◆ Work required ◆
Every record should be restated exactly, with no images included.
• • •
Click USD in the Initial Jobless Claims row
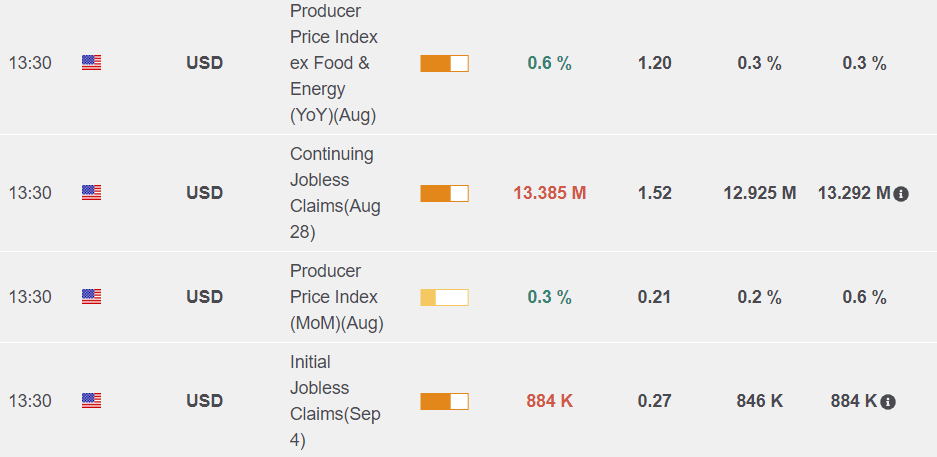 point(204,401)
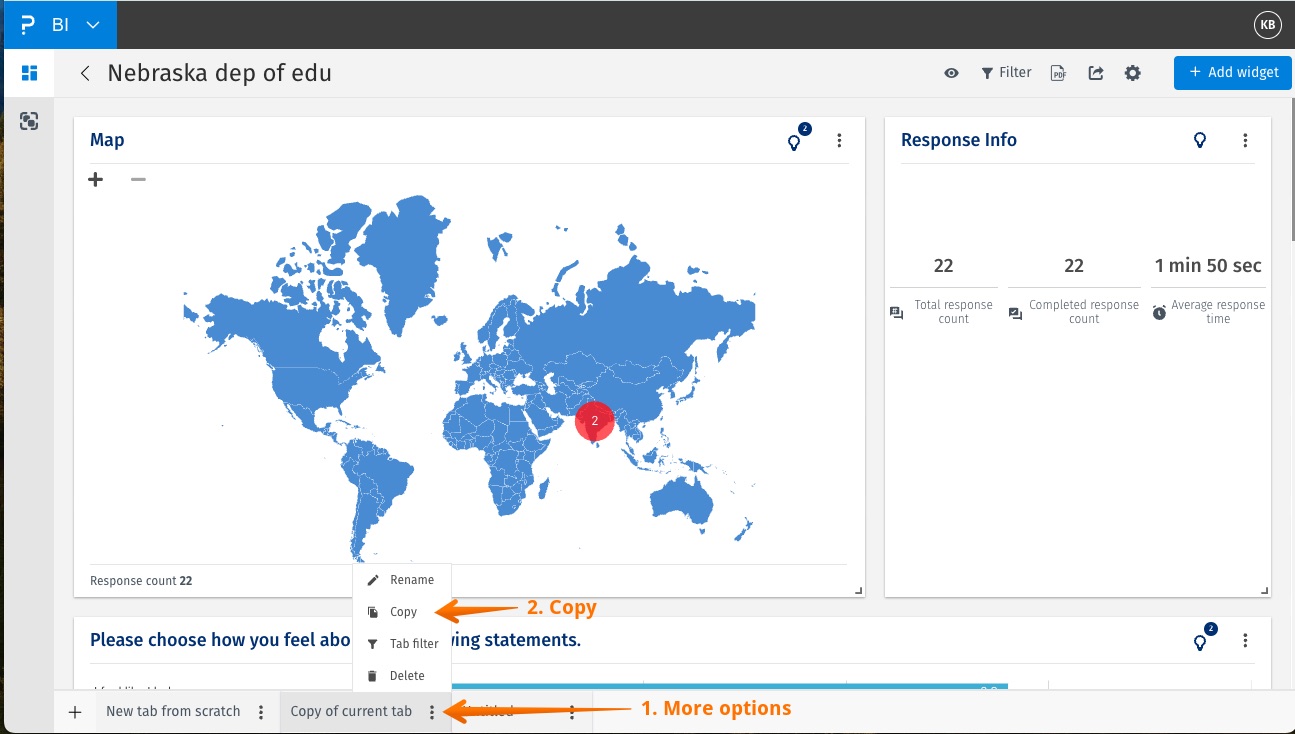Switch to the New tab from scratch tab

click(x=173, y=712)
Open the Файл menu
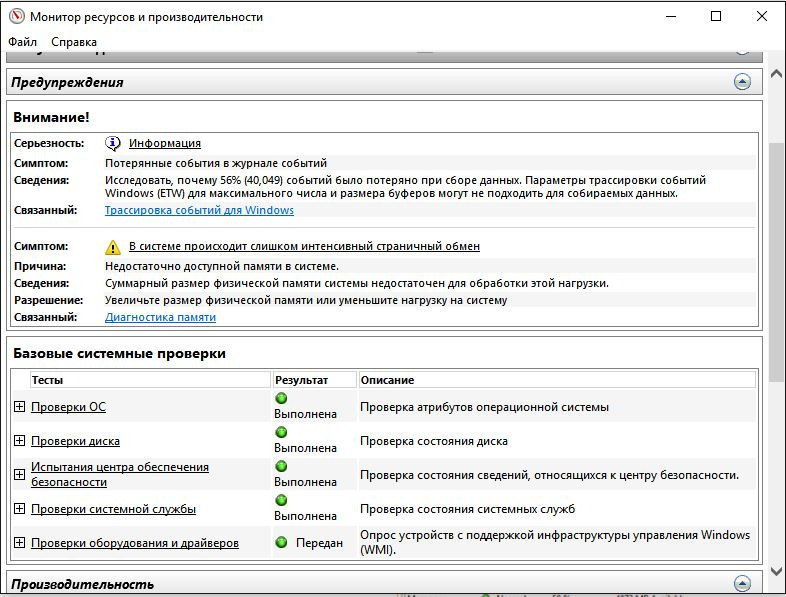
• • •
◆ Result below ◆
Click USD in the Initial Jobless Claims row
 point(204,401)
Switch to the New tab from scratch tab

click(x=173, y=712)
Open the Файл menu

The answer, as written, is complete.